TASK TO COMPLETE:
Convert every row below into a Markdown table with the columns No. and Line. Number the rows in order, put each row's text in the Line column, and leave out blank lines.

************

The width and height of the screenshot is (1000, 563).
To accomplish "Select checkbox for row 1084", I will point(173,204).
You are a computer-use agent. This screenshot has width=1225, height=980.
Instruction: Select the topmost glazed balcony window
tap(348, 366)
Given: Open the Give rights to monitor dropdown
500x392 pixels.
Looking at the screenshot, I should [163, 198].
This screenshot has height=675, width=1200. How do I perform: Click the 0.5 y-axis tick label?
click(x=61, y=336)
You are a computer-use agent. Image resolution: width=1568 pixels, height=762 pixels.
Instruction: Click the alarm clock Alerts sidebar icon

************

OUTPUT FOR THIS EXERCISE:
| No. | Line |
|---|---|
| 1 | The width and height of the screenshot is (1000, 563). |
| 2 | To accomplish "Select checkbox for row 1084", I will point(173,204). |
| 3 | You are a computer-use agent. This screenshot has width=1225, height=980. |
| 4 | Instruction: Select the topmost glazed balcony window |
| 5 | tap(348, 366) |
| 6 | Given: Open the Give rights to monitor dropdown |
| 7 | 500x392 pixels. |
| 8 | Looking at the screenshot, I should [163, 198]. |
| 9 | This screenshot has height=675, width=1200. How do I perform: Click the 0.5 y-axis tick label? |
| 10 | click(x=61, y=336) |
| 11 | You are a computer-use agent. Image resolution: width=1568 pixels, height=762 pixels. |
| 12 | Instruction: Click the alarm clock Alerts sidebar icon |